_Excerpt provided_
%%

2. Thermodynamic State Variables

• Variables that describe the equilibrium state of a thermodynamic system.
• Examples: Pressure (P), Volume (V), Temperature (T), Internal Energy (U), Entropy (S - introduced later).
• State Functions: Properties whose value depends only on the current state of the system, not on the path taken to reach that state (e.g., P, V, T, U).
• Path Functions: Properties whose value depends on the path followed during a process (e.g., Heat (Q), Work (W)).

3. Thermal Equilibrium and Zeroth Law of Thermodynamics

• Thermal Equilibrium: Two systems are in thermal equilibrium if there is no net flow of heat between them when they are brought into thermal contact. This implies they are at the same temperature.
• Zeroth Law: If two systems (say A and B) are separately in thermal equilibrium with a third system (C), then A and B are also in thermal equilibrium with each other. This law provides the basis for the concept of temperature.

4. Internal Energy (U), Heat (Q), and Work (W)

• Internal Energy (U): The sum of kinetic energies (translational, rotational, vibrational) and potential energies (intermolecular forces) of the molecules within the system. It's a state function and depends only on the state (e.g., temperature for an ideal gas). ΔU = U_final - U_initial. For an ideal gas, U depends only on T.
• Heat (Q): Energy transferred between the system and surroundings due to a temperature difference. It's a path function.
  • Sign Convention:
    • Q > 0: Heat supplied to the system.
    • Q < 0: Heat rejected by the system.
• Work (W): Energy transferred between the system and surroundings by means other than temperature difference (e.g., expansion or compression of gas). It's a path function.
  • Sign Convention (Physics):
    • W > 0: Work done by the system (e.g., expansion).
    • W < 0: Work done on the system (e.g., compression).

%%

Word and element locating data
%%

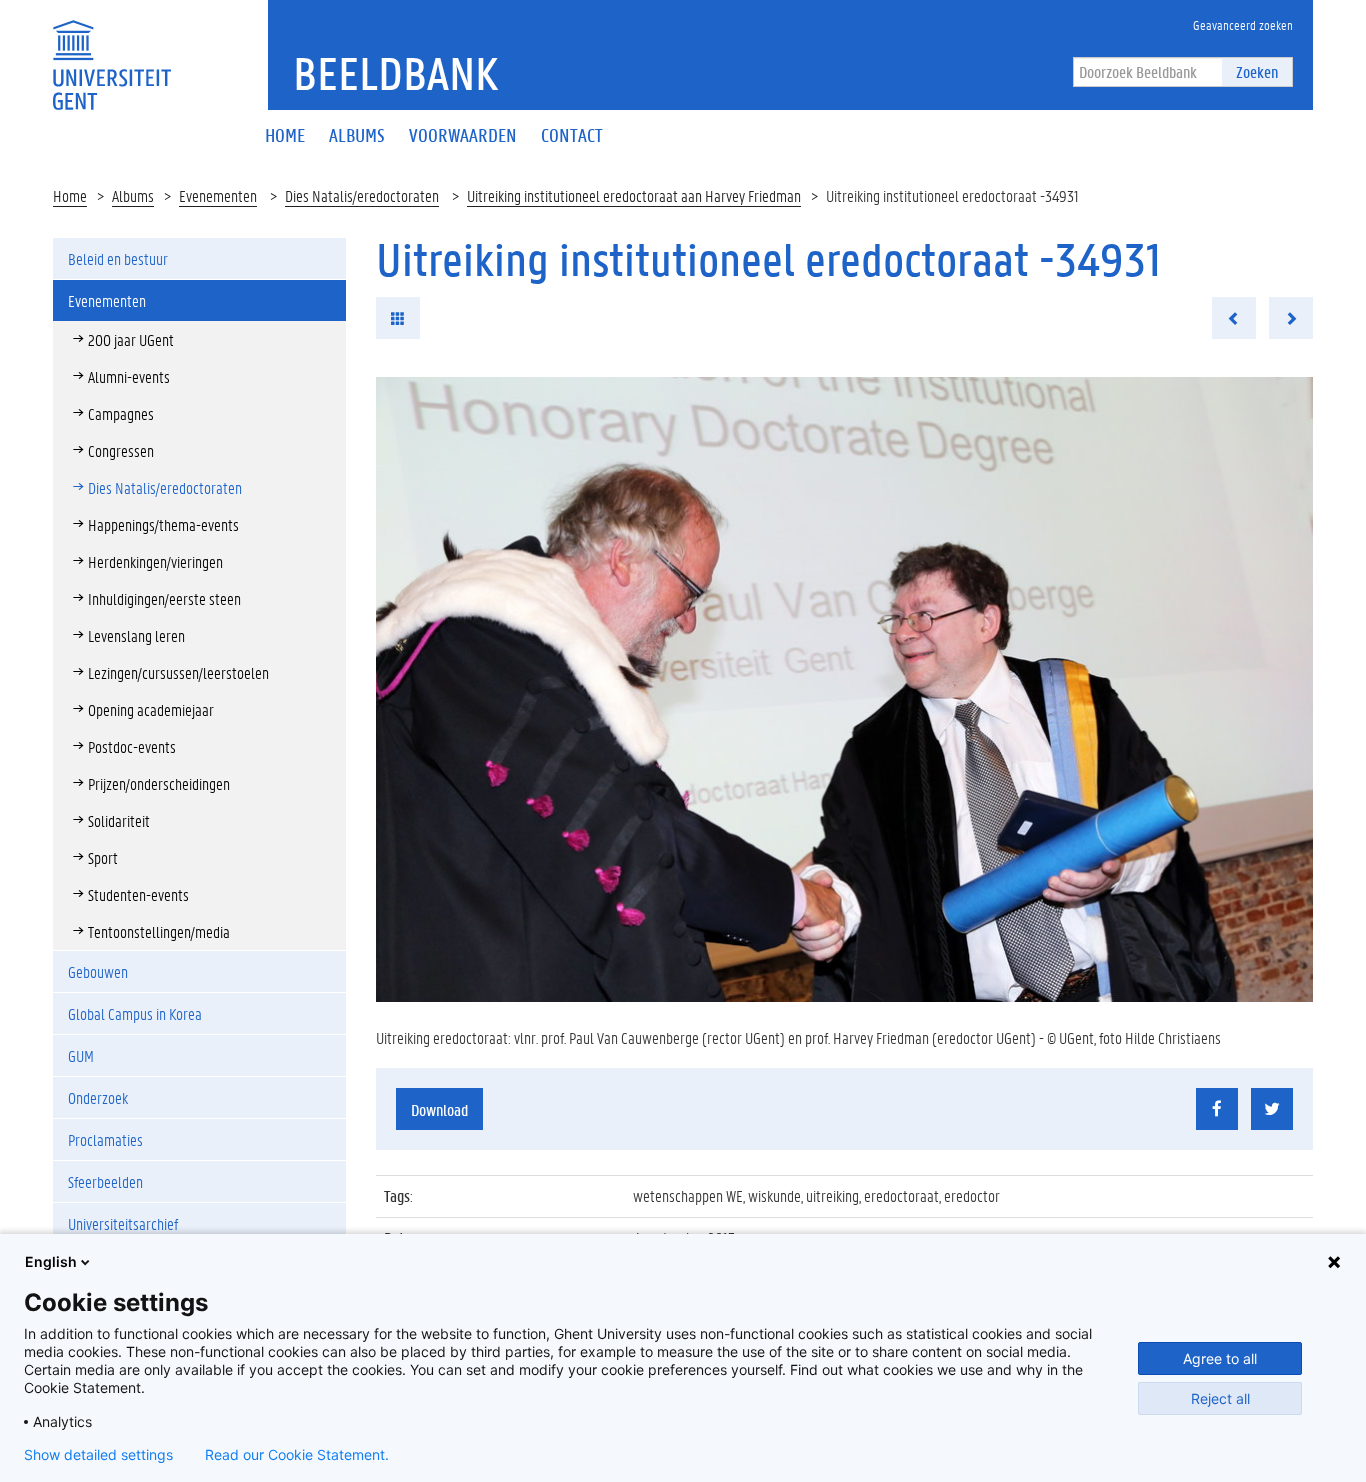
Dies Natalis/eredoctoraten (362, 195)
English (51, 1261)
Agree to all (1220, 1358)
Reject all (1220, 1398)
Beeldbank (395, 73)
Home (70, 195)
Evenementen (218, 195)
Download (439, 1109)
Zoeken (1257, 71)
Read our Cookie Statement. (297, 1455)
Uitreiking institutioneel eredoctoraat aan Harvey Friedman (634, 195)
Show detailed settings (98, 1455)
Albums (133, 195)
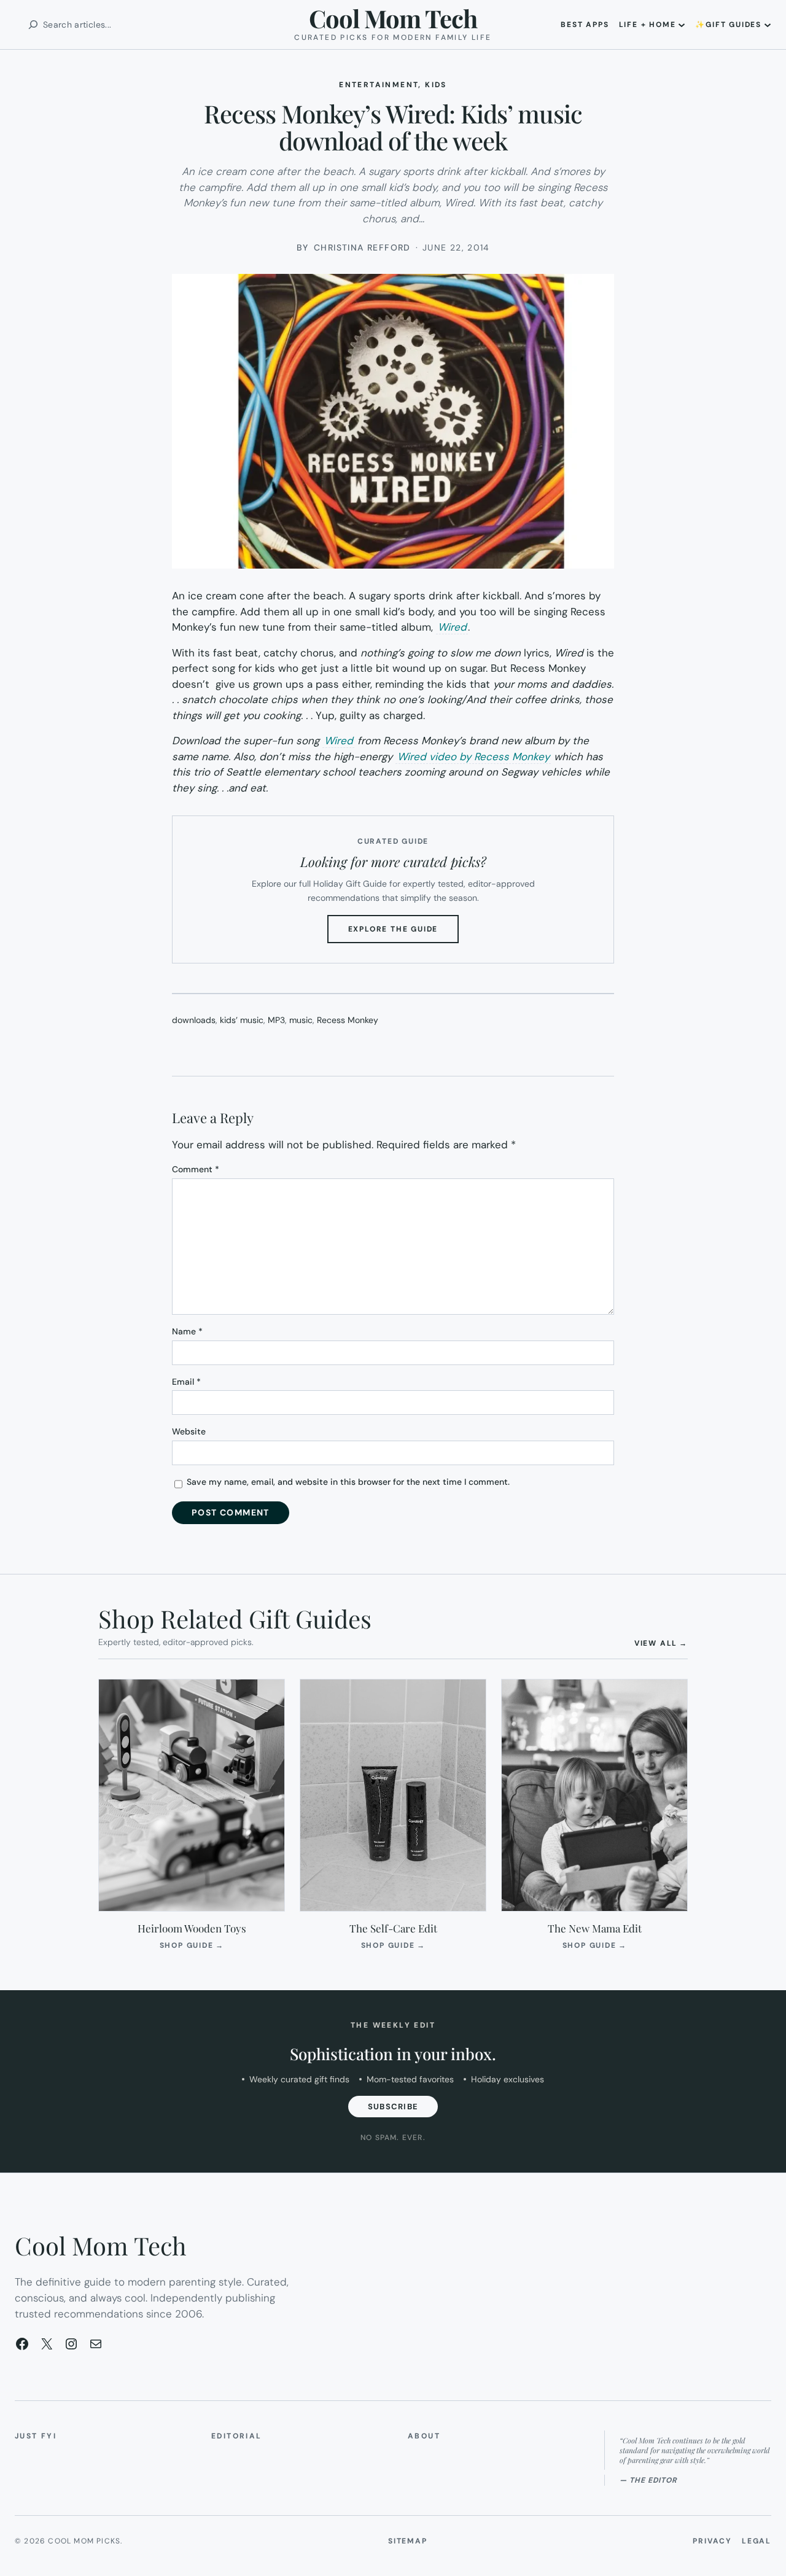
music (301, 1019)
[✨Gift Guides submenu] (767, 24)
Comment (195, 1169)
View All (661, 1643)
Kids (436, 85)
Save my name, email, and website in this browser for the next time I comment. (348, 1481)
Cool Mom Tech (393, 18)
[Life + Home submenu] (681, 24)
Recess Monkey (347, 1019)
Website (189, 1431)
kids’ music (241, 1019)
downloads (194, 1019)
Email (186, 1381)
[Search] (33, 25)
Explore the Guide (403, 933)
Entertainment (378, 85)
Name (187, 1331)
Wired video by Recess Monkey (473, 756)
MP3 (276, 1019)
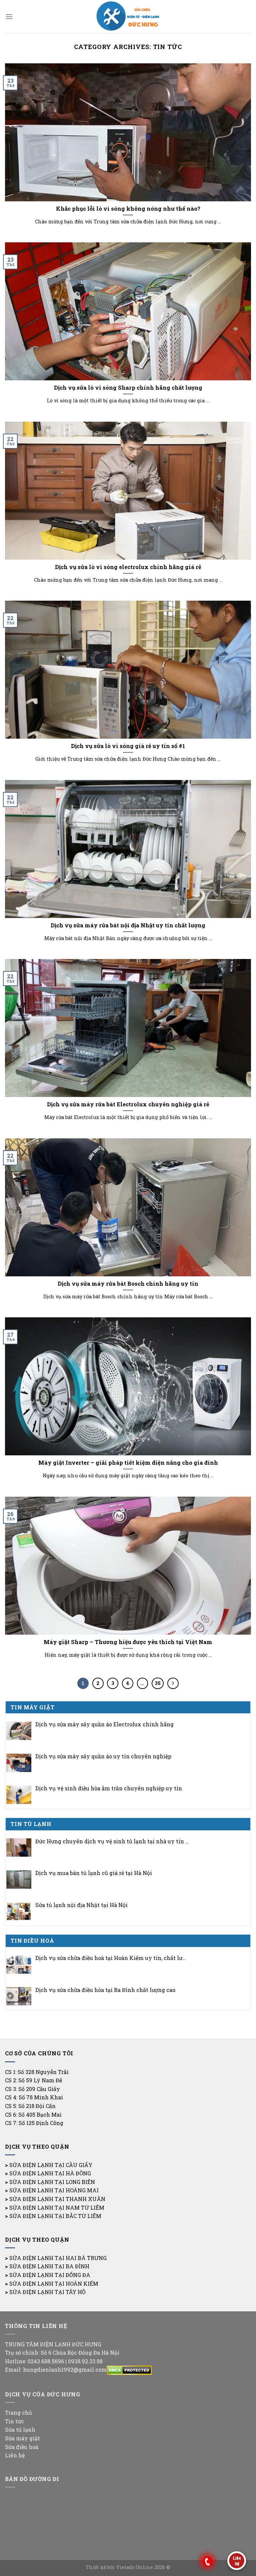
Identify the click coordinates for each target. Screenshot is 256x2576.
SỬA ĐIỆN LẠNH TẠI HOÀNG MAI (54, 2190)
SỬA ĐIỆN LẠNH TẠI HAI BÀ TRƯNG (58, 2257)
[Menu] (9, 16)
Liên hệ (15, 2455)
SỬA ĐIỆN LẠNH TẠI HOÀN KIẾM (53, 2283)
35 (158, 1683)
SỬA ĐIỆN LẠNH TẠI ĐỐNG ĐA (49, 2274)
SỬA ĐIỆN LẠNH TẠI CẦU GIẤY (50, 2164)
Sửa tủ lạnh (20, 2429)
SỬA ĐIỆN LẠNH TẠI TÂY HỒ (47, 2291)
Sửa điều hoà (21, 2446)
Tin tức (14, 2421)
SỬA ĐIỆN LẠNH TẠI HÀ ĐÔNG (50, 2173)
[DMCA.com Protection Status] (129, 2369)
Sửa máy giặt (22, 2438)
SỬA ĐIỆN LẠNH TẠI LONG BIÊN (52, 2181)
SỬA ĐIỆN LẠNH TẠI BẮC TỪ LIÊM (55, 2215)
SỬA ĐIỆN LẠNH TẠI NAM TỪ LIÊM (56, 2207)
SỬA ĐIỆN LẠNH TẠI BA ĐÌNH (49, 2266)
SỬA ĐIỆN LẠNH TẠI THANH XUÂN (57, 2198)
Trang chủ (18, 2412)
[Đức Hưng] (128, 16)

%%

_Exercise instructions_
• a. In the thermodynamics notes, why is the zeroth law significant? Answer in one to three sentences.
• b. Could you arrange the rows as a numbered list, beginning with the row that contains "SỬA ĐIỆN LẠNH TẠI HÀ ĐÔNG (50, 2173)" and continuing through the final row of the records?

_Answers for this exercise_
• a. The zeroth law states that if two systems, A and B, are each separately in thermal equilibrium with a third system, C, then A and B are also in thermal equilibrium with each other. This law provides the basis for the concept of temperature.

• b.
1. SỬA ĐIỆN LẠNH TẠI HÀ ĐÔNG (50, 2173)
2. [DMCA.com Protection Status] (129, 2369)
3. Sửa máy giặt (22, 2438)
4. SỬA ĐIỆN LẠNH TẠI LONG BIÊN (52, 2181)
5. SỬA ĐIỆN LẠNH TẠI BẮC TỪ LIÊM (55, 2215)
6. SỬA ĐIỆN LẠNH TẠI NAM TỪ LIÊM (56, 2207)
7. SỬA ĐIỆN LẠNH TẠI BA ĐÌNH (49, 2266)
8. SỬA ĐIỆN LẠNH TẠI THANH XUÂN (57, 2198)
9. Trang chủ (18, 2412)
10. [Đức Hưng] (128, 16)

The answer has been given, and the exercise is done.